TOKYO, Nov. 21, 2016–A move to reduce the size of dressage, jumping and eventing teams at the World Games and Olympics was debated at the International Equestrian Federation (FEI) General Assembly Monday, a day ahead of a vote on the landmark proposal.

The proposed changes are to maintain dressage in the Olympics at a total of 60 riders and horses but cut teams to three from four to enable more nations to participate.

A similar proposal for the World Games to come into effect at Tryon, North Carolina in 2018 that would limit the total number for dressage to 80 horses and riders appeared to meet with more opposition.

The formats for the two global events were the key topic at the General Assembly ahead of Tuesday’s vote. For the Olympics, the version approved will be submitted to the International Olympic Committee to be implemented for the three Olympic equestrian disciplines at the Tokyo 2020 Olympic Games.

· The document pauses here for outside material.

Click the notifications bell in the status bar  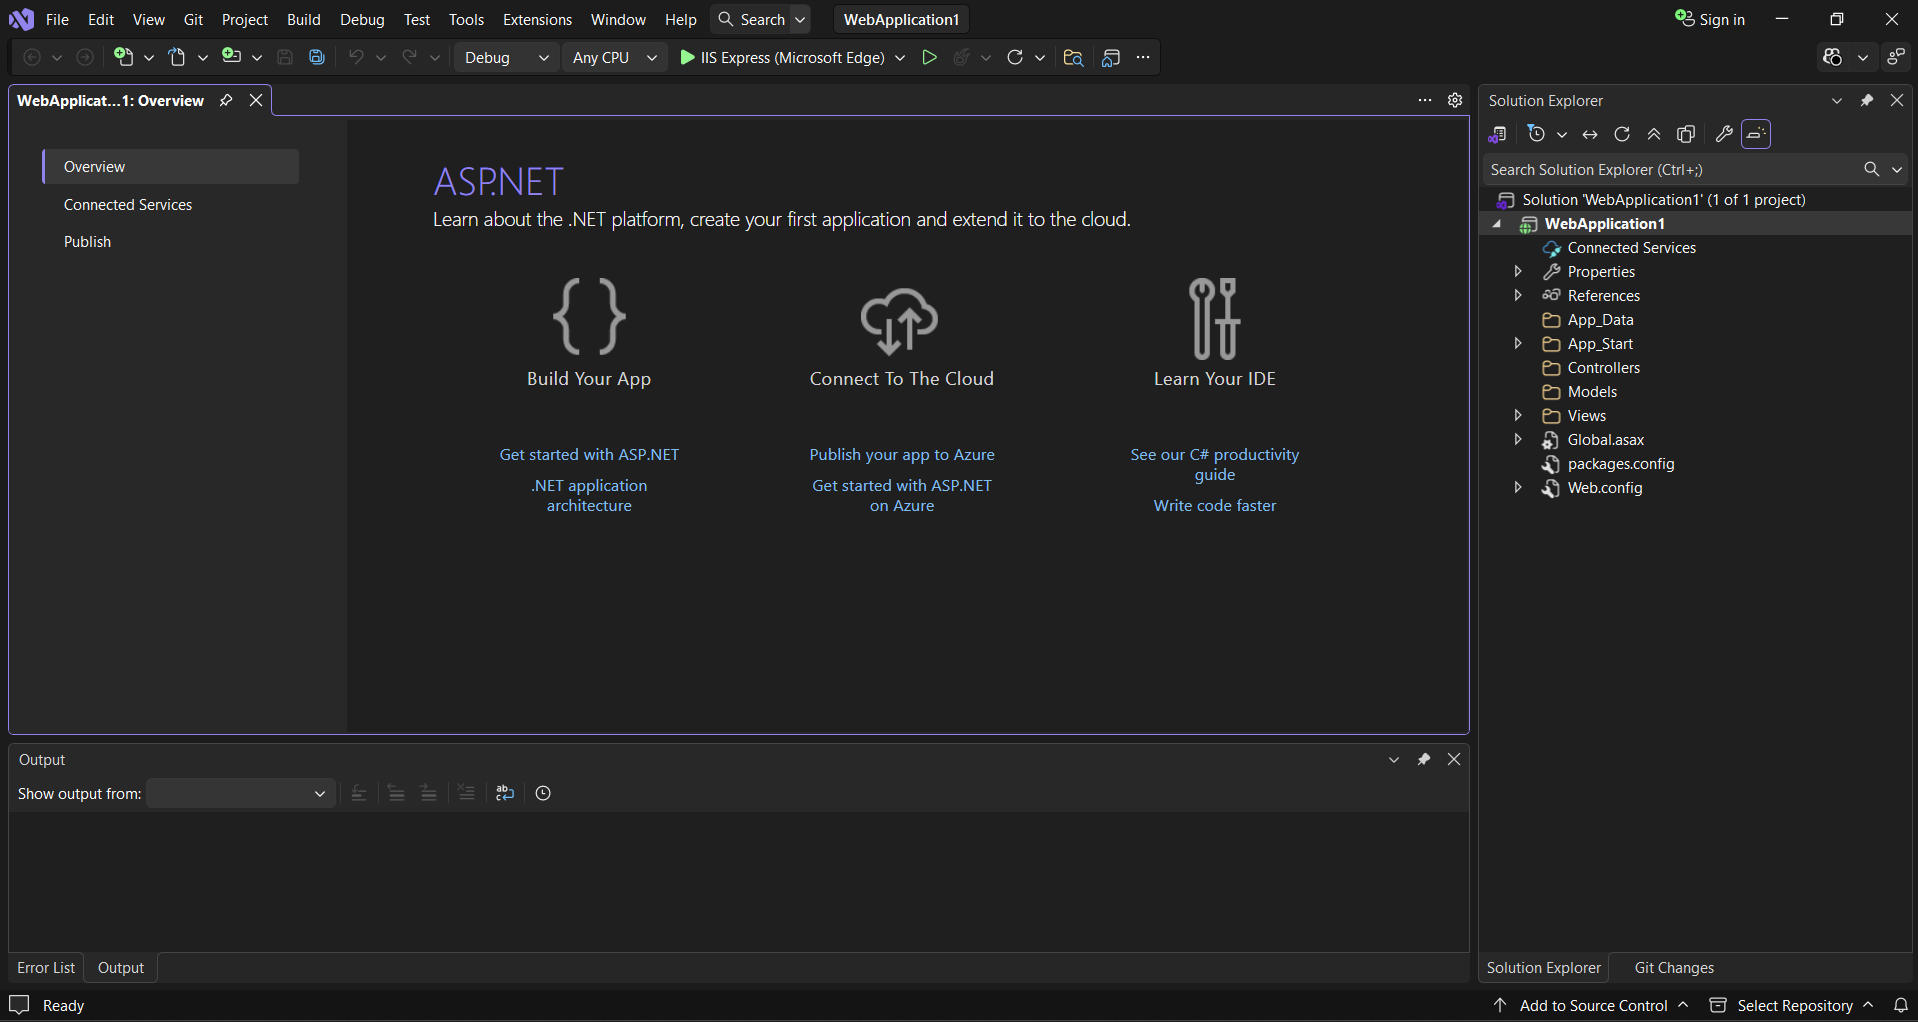[1900, 1005]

Almost 300 delegates, representing 76 of the FEI’s 134 national federations took part in the final debate wrapping up a two-year effort on the proposed changes designed to increase universality, a key requirements of the Olympic Agenda 2020. Another 31 federations will vote by proxy, increasing the number of votes to 107.

The proposals aim to make horse sports more readily understandable and packaged in a more compact format with the goal of engaging new fans.

The key proposal is to have three athletes per team. The drop score, which previously allowed for a team’s worst score to be discarded, would be removed under the new proposals.

Ulf Helgstrand, president of the Danish federation, was among those in favor of the new format.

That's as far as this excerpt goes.